Understanding Action Potentials in Neural Networks

Description

It is estimated that there are more neurons in the human brain than stars in the Milky Way. Incredibly, they are all connected in complex neuronal webs, making our brains the most extensive and complex computational networks in the known universe, about which scientists know more than they do the brain. Neurophysiology attempts to explain this enthralling organ’s working complexities and focuses on the ‘action potential’ to decipher how neurons communicate with one another. By understanding how these networks and circuits in the human brain function, neuroscientists find connections between brain dysfunction and physical, mental and even emotional illness. This exciting online course gives you the latest up-to-date information regarding the biomechanics of the human brain’s impulses.

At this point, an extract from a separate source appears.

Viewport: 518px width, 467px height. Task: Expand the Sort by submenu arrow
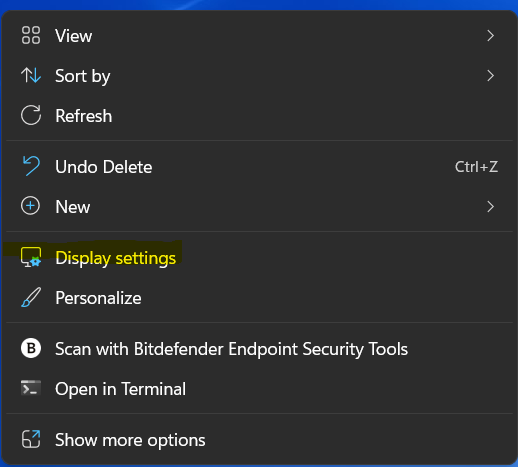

We begin by examining the neuron’s cell membrane’s electrical and chemical properties. We demonstrate how positively charged sodium and potassium ion channels in the cell membrane create a different electrical charge between the inside and the outside of a neuron cell. This electrical charge difference creates what neurophysiologists call the ‘resting membrane potential’. We investigate how an electrical circuit can represent this neuronal membrane and how the potential across such a membrane can be expressed using the constant field equation. This course teaches you how to use voltage clamps in experimental analysis of the cell membrane. We study Alan Hodgkin’s and Andrew Huxley’s discovery of the generation of ‘action potentials’ in the giant axon of the squid and explain how their discoveries taught scientists how to activate and deactivate ion channels in the cell membrane. We then examine axons and dendrites’ to understand how the electrical activity created by an impulse spreads to other neurons.

After axons and dendrites, we move on to the neuronal ‘cable theory’, which is used to develop computational compartmental models that provide researchers with a theoretical basis for dendritic function. These computational models are combined with mathematical models for the generation of synaptic potentials and ‘action potentials’ and can provide a complete theoretical description of neuronal activity. We demonstrate the use of free software that allows you to create your own model and lay out the instruments used in laboratory testing of impulses. We provide the skills required to perform an electroencephalogram (EEG) and show you how to use bioamplifiers and filters to record and interpret brain activity. We go through cleanroom classifications, protocols and safety regulations until you can use a cleanroom. This course suits aspiring neuroscientists or anyone who is fascinated by the human brain as it traces the origins of thought itself.